Uno tras otro, los hombres se abalanzaron sobre ella, ignorando sus gritos ahogados por la mordaza y las lágrimas que surcaban su rostro. Bridgit, impotente, solo podía cerrar los ojos, rogando porque el tormento terminara pronto. El dolor físico fue eclipsado por la herida que rasgaba su alma, mientras su dignidad era arrebatada frente a los ojos del hombre que amaba. El leñador, consumido por la impotencia, se debatía con todas sus fuerzas contra las cuerdas que lo retenían, desgarrándose las muñecas en un intento desesperado por liberarse.

—¡Déjenla, malditos cobardes! ¡Acaben conmigo, pero no con ella!— vociferó, su voz quebrándose bajo el peso de la desesperación.

Las risas de los guardias resonaban en el aire, como una burla cruel a su sufrimiento. Finalmente, el que estaba al mando se inclinó hacia Bridgit, acariciando su rostro con la mano cubierta de sangre ajena, mientras sus palabras llenas de veneno perforaban el silencio:

—Ahora ambos sabrán que nunca se debe jugar con el rey y conmigo—.

Cuando el último de ellos terminó, uno desenfundó su espada. Bridgit yacía en el suelo, incapaz de moverse, el alma desgarrada y el cuerpo destrozado. El guardia se aproximó al leñador, quien lo observaba con una mezcla de asco y resignación.

—Tu sufrimiento aún no termina— dijo el guardia al mando, con una sonrisa macabra en su rostro.

Sin mediar más palabras, colocó la hoja afilada sobre el cuello del leñador. Este, con la voz quebrada por la desesperación, dirigió una última mirada a Bridgit.

—Perdóname, mi amor. No fui lo suficientemente fuerte para protegerte—

No alcanzó a decir más. Con un movimiento rápido y brutal, el guardia alzó la espada y le cercenó la cabeza. La sangre brotó como un torrente, y el cuerpo sin vida del leñador cayó al suelo con un ruido sordo. Bridgit, testigo de aquella atrocidad, quedó paralizada por el horror. Un grito desgarrador escapó de su garganta, llenando el bosque con una mezcla de dolor y desesperación. Mientras tanto, los guardias reían con desdén, indiferentes a la devastación que habían causado.
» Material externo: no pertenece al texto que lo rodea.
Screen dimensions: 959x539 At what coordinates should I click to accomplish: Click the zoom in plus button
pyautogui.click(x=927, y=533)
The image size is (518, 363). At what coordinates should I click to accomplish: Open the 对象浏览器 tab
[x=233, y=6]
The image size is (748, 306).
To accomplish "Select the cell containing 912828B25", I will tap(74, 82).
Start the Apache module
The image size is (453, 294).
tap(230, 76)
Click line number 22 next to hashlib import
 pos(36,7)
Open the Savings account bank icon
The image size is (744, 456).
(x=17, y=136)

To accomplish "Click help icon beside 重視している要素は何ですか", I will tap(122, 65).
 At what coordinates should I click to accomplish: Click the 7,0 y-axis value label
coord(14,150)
—Te daremos una ventaja. Corre— dijo uno de ellos, con tono burlón.

Con las pocas fuerzas que le quedaban, Bridgit se levantó tambaleándose. Sin mirar atrás, comenzó a correr con todas sus fuerzas, sus pies descalzos hundiéndose en la tierra, su mente atrapada en un torbellino de dolor y horror. El bosque la envolvió en su oscuridad, mientras las risas de los hombres resonaban a la distancia, marcando el inicio de un nuevo tormento para su alma rota. En su mente solo quedaba un odio intenso, un veneno que consumía su alma con cada respiro. Bridgit juró en lo más profundo de su ser que la muerte de su amado no sería en vano. A duras penas había logrado escapar de aquellos malvados hombres, refugiándose en su soledad mientras los días se tornaban semanas y los meses avanzaban. Su vientre, que ahora llevaba la semilla de una nueva vida, crecía lentamente. Ella, aferrada a la esperanza, decidió creer que aquel hijo que llevaba en su interior era fruto del amor que compartió con el leñador.